The goal is a clean landlord-side record. For a Stratford A2 file, that means showing what changed in the occupancy, what consent was or was not given, how the landlord responded, and what remedy is now being requested from the Board.

That cleaner record also helps the landlord avoid spending hearing time explaining avoidable gaps instead of proving the core transfer issue.

How a Stratford landlord file usually moves forward

Review the current file posture

Begin with the documents, timeline, and immediate pressure points affecting the Stratford matter so the real weak spots are visible early.

Tighten the Sublets & Assignments (A2 Applications) record

The next step is making sure the file actually supports the relief, position, or response the landlord is preparing to advance.

Prepare the next Board-related step

That may involve filing, responding, organizing evidence, preparing for a hearing, or planning what comes after the immediate procedural milestone.

Other services Stratford landlords often review

Core LTB Applications

Applications prepared and advanced for landlord matters before the Board.

Frequently asked questions

How does the Sublets & Assignments (A2 Applications) service work for landlords in Stratford?

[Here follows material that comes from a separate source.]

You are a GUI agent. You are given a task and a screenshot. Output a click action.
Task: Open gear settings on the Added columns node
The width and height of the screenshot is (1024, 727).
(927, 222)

Sublets & Assignments (A2 Applications) follows the same Ontario statutory and Landlord and Tenant Board rules everywhere in the province. For landlords in Stratford, the practical work is usually in applying those rules to the actual notices, documents, and next step in the file.

Do landlords in Stratford usually need help before the next formal step?

Often yes. Early review can be the difference between a file that moves forward cleanly and one that becomes harder to explain, prove, or correct later.

Can the documents and evidence for a matter tied to Stratford be reviewed first?

Yes. In many matters, the most useful work happens before the next filing, response, or hearing step because that is the point where avoidable procedural risk can still be reduced.

What if the matter is already underway in Stratford?

That usually means the focus shifts to tightening the chronology, matching the documents to the legal position being advanced, and preparing the file for the next immediate milestone rather than starting from scratch.